In the Langendorff perfused rat heart it has been shown that glucose has only a small contribution to acetyl-CoA formation in the absence of insulin37. Indeed, we observed a small TOC and a significantly lower amount of glycogen in control hearts with glucose-only perfusion indicating that glucose as sole metabolic substrate is insufficient for the Langendorff perfused mouse heart and the heart therefore is depleting its glycogen storage36. Lactate and pyruvate have a significant contribution to acetyl-CoA formation, especially in the absence of insulin37, which can explain the delayed TOC in the presence of these substrates. In addition, glutamine is the most abundant amino acid that can be found in the blood and amino acids are important players in cardiac metabolism and IR studies48,49. Therefore we believe it is important to have glutamine present in studies examining I/R, knowing that also I/R is largely metabolically driven.

Another indication that glucose as singular substrate is insufficient in the Langendorff perfused mouse heart is the decrease in perfusion pressure we observed in glucose-only perfused hearts, but not in hearts perfused with additional substrates.

From our data we summarised that only providing glucose as substrate to the isolated mouse heart results in an unstable heart preparation, and should be avoided in future experiments.

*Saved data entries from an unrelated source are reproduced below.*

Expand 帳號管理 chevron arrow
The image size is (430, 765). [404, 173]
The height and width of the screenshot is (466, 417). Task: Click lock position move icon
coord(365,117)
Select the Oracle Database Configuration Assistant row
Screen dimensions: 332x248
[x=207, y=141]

It should be taken into account that this study also has several limitations. One of the limitations is the use of an ex vivo instead of in vivo model, because it cannot recapitulate the complexity of the in vivo setting50,51. However, it was necessary for the quick determination of the labile binding of HKII to mitochondria, without contamination with other tissue and/or blood. In addition, the isolated heart also allowed to study contracture development during ischemia, which was an important parameter in the present study. Finally, cardiac mechanical performance that can totally be ascribed to the functioning of the heart per se, and not to systemic pre-afterload, or changes in the hormonal/neural environment of the heart in the in vivo condition, allowed improved characterization of how CypD deletion in the heart directly affected cardiac mechanical performance following I/R, which is one of the main topics of the current manuscript.

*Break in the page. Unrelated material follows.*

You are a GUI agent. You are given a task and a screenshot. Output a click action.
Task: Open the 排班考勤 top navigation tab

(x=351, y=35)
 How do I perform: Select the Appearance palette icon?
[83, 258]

Secondly, the use of LDH as determinant of cardiac necrosis, instead of the golden standards TTC or histology50 may be a limitation. As with TTC staining, cell death measured by LDH release depends on the wash-out of dehydrogenases, which might be obstructed. Therefore, we have also measured LDH in the heart at the end of reperfusion. This correlated well with the LDH release data in effluent. In addition, LDH has previously been shown to correlate well with infarct size as measured by TTC staining (e.g.29,30,31).

Another limitation of this study is the use of a high, non-physiological, concentration of glucose (11 mM), even in the more physiological multi-substrate perfusate. A high concentration of glucose is necessary to facilitate glucose uptake in the cardiomyocyte, since no insulin was present. This mild hyperglycemia, although being a common and necessary characteristic of the Langendorff perfused mouse heart model52,53, might have affected our results54.

In conclusion, in contrast to cancer cells, our results show that HK can still bind to mitochondria in the absence of CypD in the heart, and that mtHK may be involved in reduction of I/R injury by CypD ablation.

Data availability

The datasets generated during and/or analysed during the current study are available from the corresponding author on reasonable request.